Publication Type:

Journal Article


Molecular carcinogenesis, Wiley Subscription Services, Inc., A Wiley Company, Volume 39, Number 1, p.15–25 (2004)


Previous studies have shown that reduction in BRCA1 mRNA and protein can result in increased proliferation of BG-1 ovarian cancer cells in both in vitro and in vivo conditions, suggesting that BRCA1 may normally act as a growth inhibitor in these cells. Also, there are other reports that suggest that wild-type BRCA1 protein may repress estrogen receptor (ER) function either directly or indirectly. However, response to antiestrogen drugs in BRCA1-blocked ER-positive ovarian cancer cells has not been reported, and this served as the rationale for this study. We analyzed the effect of tamoxifen, emodin, and plumbagin in BRCA1-blocked ER-positive BG-1 ovarian cancer cells.

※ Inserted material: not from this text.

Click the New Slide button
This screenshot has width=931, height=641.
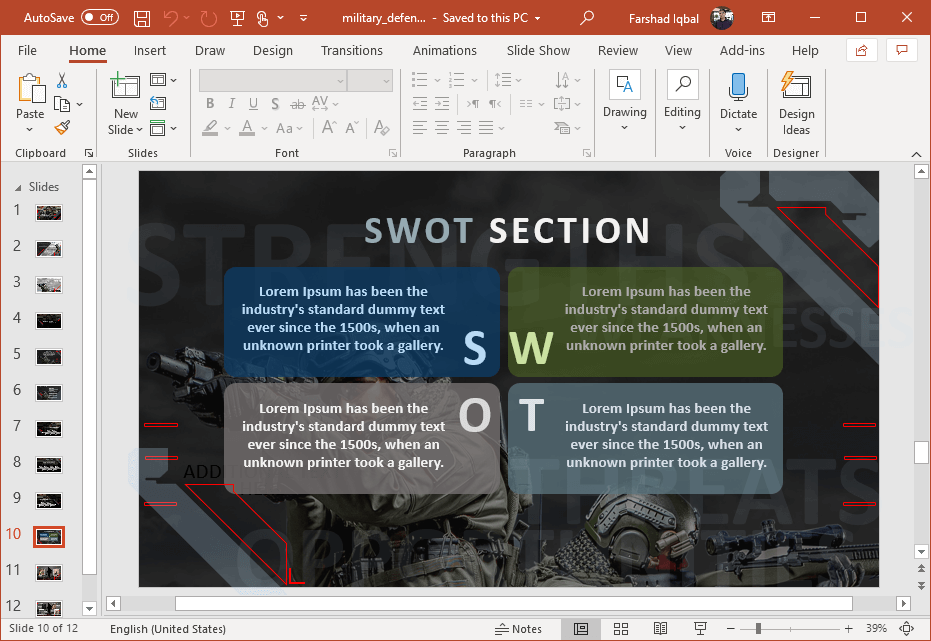(125, 88)
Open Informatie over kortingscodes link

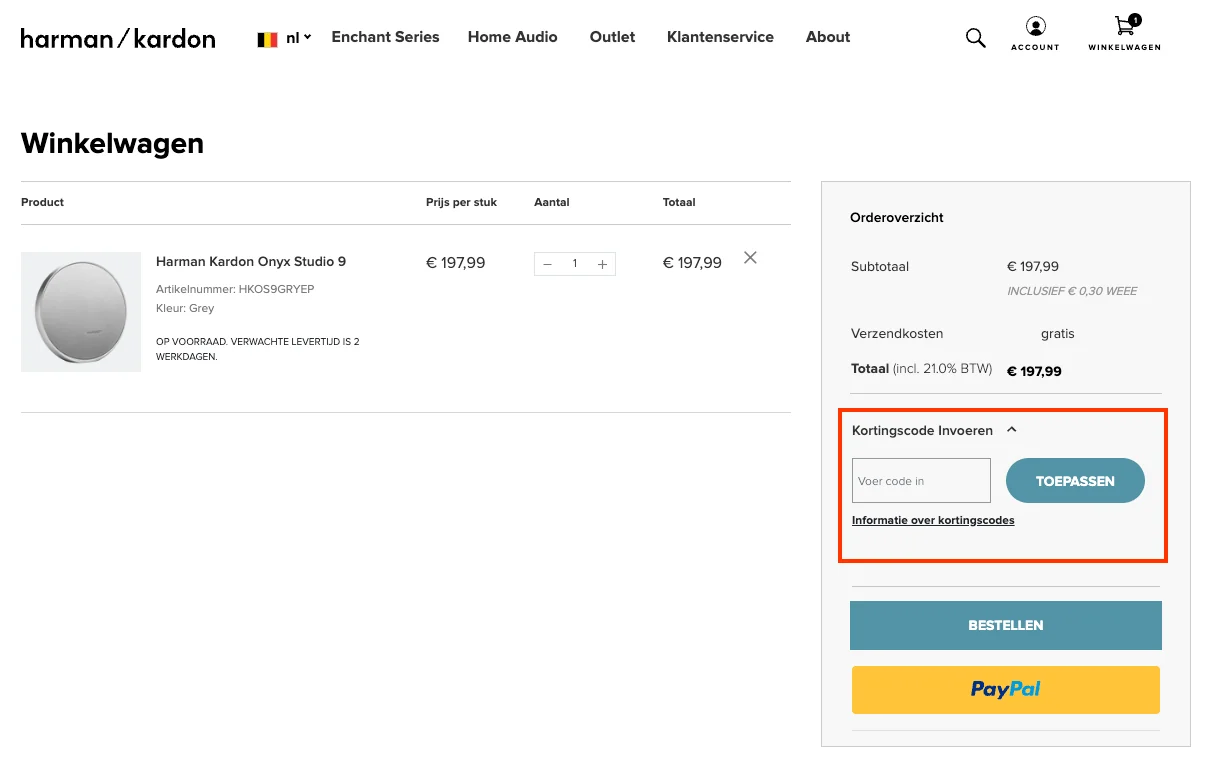[933, 520]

For all three drugs, BRCA1-blocked cells were more sensitive than the corresponding control cells as assessed by MTT assay; however, only plumbagin showed a statistically significant difference in mean viability (P < 0.05). All three drugs induced loss of mitochondrial membrane potential (DeltaPsi(m)), nuclear condensation, DNA fragmentation, and morphological changes, as observed after 6 h of drug treatment, suggesting apoptosis induction in both BRCA1-blocked and control cells. However, apoptosis induction was greater in BRCA1-blocked cells, the efficacy being in the order of plumbagin > tamoxifen > emodin. The dose of plumbagin needed to kill 50% was 5 microM in the control cells and 2.68 microM for the BRCA1-blocked cells, indicating that the latter was about twofold more sensitive to plumbagin than the wild-type cells. This throws light on the fact that plumbagin may have chemotherapeutic potential as an anticancer agent in BRCA1-mutated ovarian cancer patients.

Cite this Research Publication

G. Srinivas, Annab, L. A., Gopinath, G., Banerji, A., and Srinivas, P., “Antisense blocking of BRCA1 enhances sensitivity to plumbagin but not tamoxifen in BG-1 ovarian cancer cells”, Molecular carcinogenesis, vol. 39, pp. 15–25, 2004.